除了給翰翰駕照,我好像真的找不到出口了。但我知道,這張駕照對於我的意義,已經不只是通過車檢的證明,而是我能不能真正的接近翰翰,陪他找到這些情緒的源頭,梳理出自己的一條路,流動那些不甘心的心情。

眼前翰翰串落的眼淚、接連的搖頭,一瞬間無力感襲上心頭,我忍不住也掉了眼淚,翰翰很驚訝地看著我。

「你知道我叫什麼嗎?可以叫我翰翰哦~」營隊的一開始,第一次和小小孩相處的我顯得有些侷促,翰翰恰巧從我身邊走過,主動對我綻開暖暖的笑容,融化了我的不安。

接下來的時間,翰翰每次經過我,都會燦笑著問我記不記得他的名字,帶著一點撒嬌的笑容,像一顆小太陽般散發熱力,讓人特別印象深刻。
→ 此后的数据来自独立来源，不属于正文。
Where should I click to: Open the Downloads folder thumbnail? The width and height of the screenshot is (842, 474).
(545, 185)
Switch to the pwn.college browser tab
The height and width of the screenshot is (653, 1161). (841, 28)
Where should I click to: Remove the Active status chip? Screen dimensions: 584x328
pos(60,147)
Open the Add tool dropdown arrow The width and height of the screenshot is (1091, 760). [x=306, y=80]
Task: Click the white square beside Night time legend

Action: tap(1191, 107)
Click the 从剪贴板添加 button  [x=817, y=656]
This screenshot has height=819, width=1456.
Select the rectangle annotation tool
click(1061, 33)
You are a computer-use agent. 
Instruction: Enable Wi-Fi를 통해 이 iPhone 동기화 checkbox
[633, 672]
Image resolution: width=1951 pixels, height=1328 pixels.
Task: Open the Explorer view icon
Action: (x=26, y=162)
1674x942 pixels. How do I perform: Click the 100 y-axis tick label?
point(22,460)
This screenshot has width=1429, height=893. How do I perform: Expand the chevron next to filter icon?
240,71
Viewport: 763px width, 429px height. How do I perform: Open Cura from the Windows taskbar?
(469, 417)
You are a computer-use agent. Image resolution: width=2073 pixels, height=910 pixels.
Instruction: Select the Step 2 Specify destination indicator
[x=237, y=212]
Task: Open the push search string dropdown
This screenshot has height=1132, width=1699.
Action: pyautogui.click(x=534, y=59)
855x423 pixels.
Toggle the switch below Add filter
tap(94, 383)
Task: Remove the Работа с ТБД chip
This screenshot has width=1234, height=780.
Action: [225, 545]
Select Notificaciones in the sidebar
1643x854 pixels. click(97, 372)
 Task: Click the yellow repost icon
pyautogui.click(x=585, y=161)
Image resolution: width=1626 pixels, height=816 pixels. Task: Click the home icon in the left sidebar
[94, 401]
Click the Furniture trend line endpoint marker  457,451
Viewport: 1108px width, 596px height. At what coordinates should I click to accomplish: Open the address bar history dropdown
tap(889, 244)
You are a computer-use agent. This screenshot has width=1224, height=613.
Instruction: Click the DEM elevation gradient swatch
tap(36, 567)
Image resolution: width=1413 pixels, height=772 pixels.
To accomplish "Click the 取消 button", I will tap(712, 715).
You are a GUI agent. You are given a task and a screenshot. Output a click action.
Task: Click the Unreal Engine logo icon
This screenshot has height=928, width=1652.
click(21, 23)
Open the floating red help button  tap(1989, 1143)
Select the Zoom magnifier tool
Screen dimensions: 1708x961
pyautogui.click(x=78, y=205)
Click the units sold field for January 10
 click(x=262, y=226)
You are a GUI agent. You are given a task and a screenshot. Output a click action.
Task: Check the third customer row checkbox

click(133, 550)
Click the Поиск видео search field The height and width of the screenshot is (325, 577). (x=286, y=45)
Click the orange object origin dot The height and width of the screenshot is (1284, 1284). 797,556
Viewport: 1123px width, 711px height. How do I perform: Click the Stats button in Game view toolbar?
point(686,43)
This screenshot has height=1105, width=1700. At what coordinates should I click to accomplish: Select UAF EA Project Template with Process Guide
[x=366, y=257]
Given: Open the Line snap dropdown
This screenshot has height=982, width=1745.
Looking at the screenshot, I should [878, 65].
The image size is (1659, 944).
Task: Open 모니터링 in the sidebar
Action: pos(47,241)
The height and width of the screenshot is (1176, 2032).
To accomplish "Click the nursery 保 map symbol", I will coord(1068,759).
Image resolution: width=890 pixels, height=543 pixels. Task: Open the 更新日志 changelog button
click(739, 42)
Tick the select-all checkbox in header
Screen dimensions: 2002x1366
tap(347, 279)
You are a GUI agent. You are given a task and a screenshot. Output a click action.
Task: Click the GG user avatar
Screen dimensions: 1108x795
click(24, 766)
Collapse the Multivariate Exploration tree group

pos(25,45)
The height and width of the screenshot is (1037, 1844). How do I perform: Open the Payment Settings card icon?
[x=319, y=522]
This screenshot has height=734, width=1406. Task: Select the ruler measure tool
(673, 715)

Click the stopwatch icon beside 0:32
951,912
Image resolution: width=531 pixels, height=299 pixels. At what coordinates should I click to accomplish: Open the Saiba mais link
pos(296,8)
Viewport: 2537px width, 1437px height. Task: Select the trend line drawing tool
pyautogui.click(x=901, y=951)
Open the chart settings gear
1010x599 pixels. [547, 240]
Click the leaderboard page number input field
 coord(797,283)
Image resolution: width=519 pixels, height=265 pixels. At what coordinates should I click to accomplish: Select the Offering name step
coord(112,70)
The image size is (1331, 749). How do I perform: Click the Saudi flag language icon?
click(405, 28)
貼心的翰翰有時也會關心著大人有沒有吃飯等等,悠遊自在地穿梭在營隊的大人間,心思細膩而敏銳。


第二天,教案結束了。

「拜託~」翰翰睜著圓圓大大的眼睛看著我,手裡抱著他自己吹飽的一顆大氣球。

「拜託給我駕照嘛~~」我一面收拾著為了教案特製的駕照和車牌,一面和翰翰解釋道,駕照的設計是準備給有把動力車做出來、跑過兩公尺線的人。

「你看氣球也會跑,它也是一種車呀!」翰翰抱著氣球,帶著鼻音的聲音有種祈求的感覺。

「你的意思是,氣球吹起來放氣的時候可以飛,也是一種車嗎?」對於孩子的想法,我有些驚訝。

「嗯。」翰翰點點頭。

「這樣好像會比較像飛船,但我很喜歡你突破車子一定要有輪子的概念,我覺得這個想法好特別,很棒。」我想到氣浮車的設計,驚喜於孩子的創意。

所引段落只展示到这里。